Listed Building – Grade II
- Official name: Bodgate Farmhouse
- Designated: 11 January 1989
- Reference no.: 1310637

Listed Building – Grade II
- Official name: Stables and pound house 20 metres to north west of Bodgate Farmhouse
- Designated: 11 January 1989
- Reference no.: 1142925

= Bodgate =

Bodgate is a farmstead in east Cornwall, England, United Kingdom.
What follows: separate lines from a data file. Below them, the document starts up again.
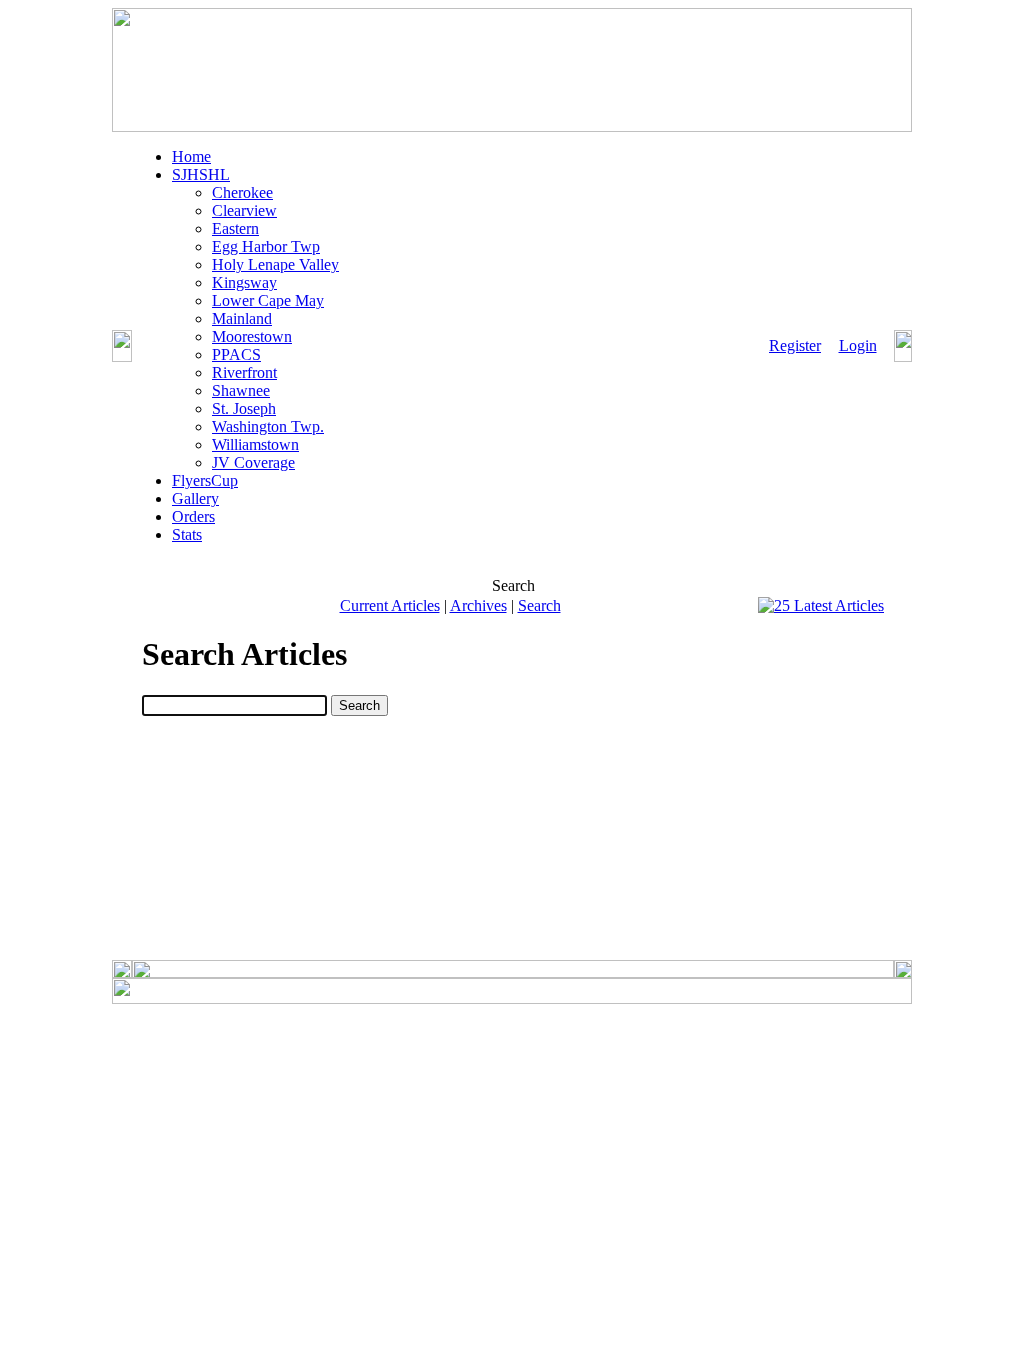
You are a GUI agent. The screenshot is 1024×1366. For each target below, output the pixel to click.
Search (539, 605)
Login (858, 345)
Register (795, 345)
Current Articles (390, 605)
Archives (478, 605)
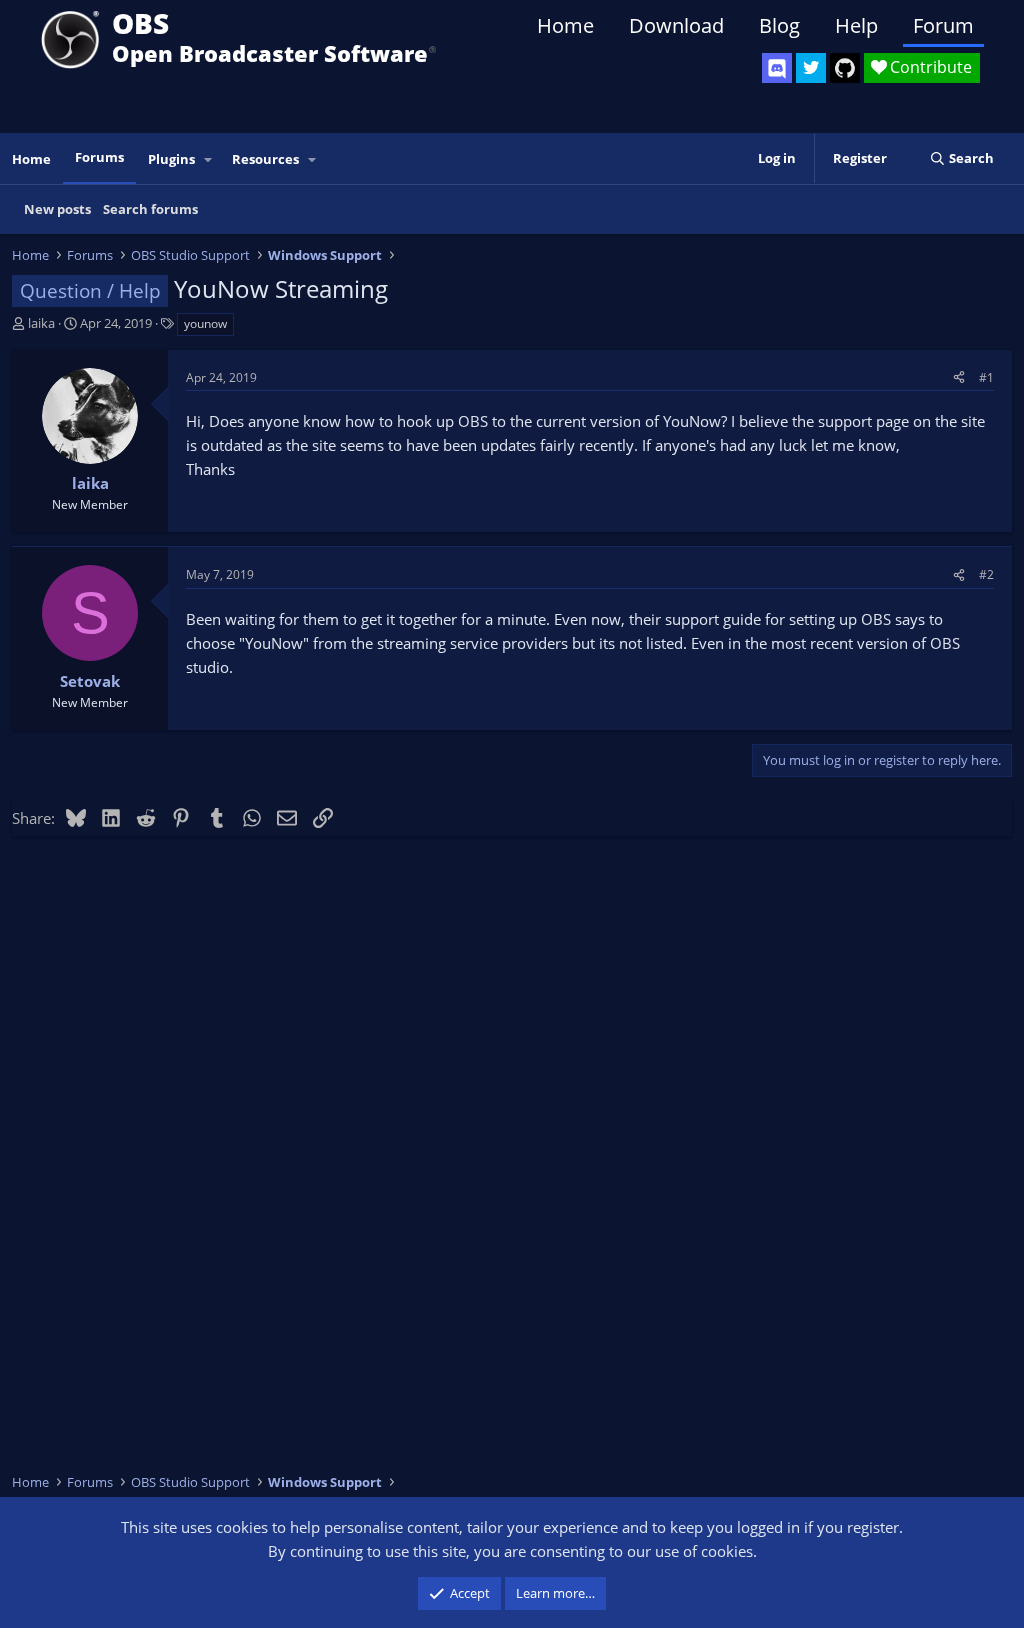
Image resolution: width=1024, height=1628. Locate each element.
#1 (986, 377)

It is situated in North Petherwin civil parish about 0.5 mi south of North Petherwin village, five miles (8 km) north-west of Launceston. The parish was transferred from Devon to Cornwall in 1966.

==Etymology==
The settlement was recorded as "Bodgat" in 1286. The name may have originated in Old English, but Richard Coates and Andrew Breeze tentatively suggested an origin in the Common Brittonic word bod ("settlement") or the word surviving in modern Welsh as baedd ("boar"), compounded with the word found in modern Welsh as coed ("wood").

==History==
The settlement has long been held by the Hawke family. A 1618 transfer of land rights to a Nicholas Hawke refers to the "mansion house, barton and demesnes called Bodgate in North Petherwin" Tithe apportionments produced under the Tithe Commutation Act 1836 show the estate consisted of 326 acres c1840, held by a Richard Hawke.

Both the 19th century Bodgate farmhouse, and the nearby c. 17th century stable block are Grade II listed buildings.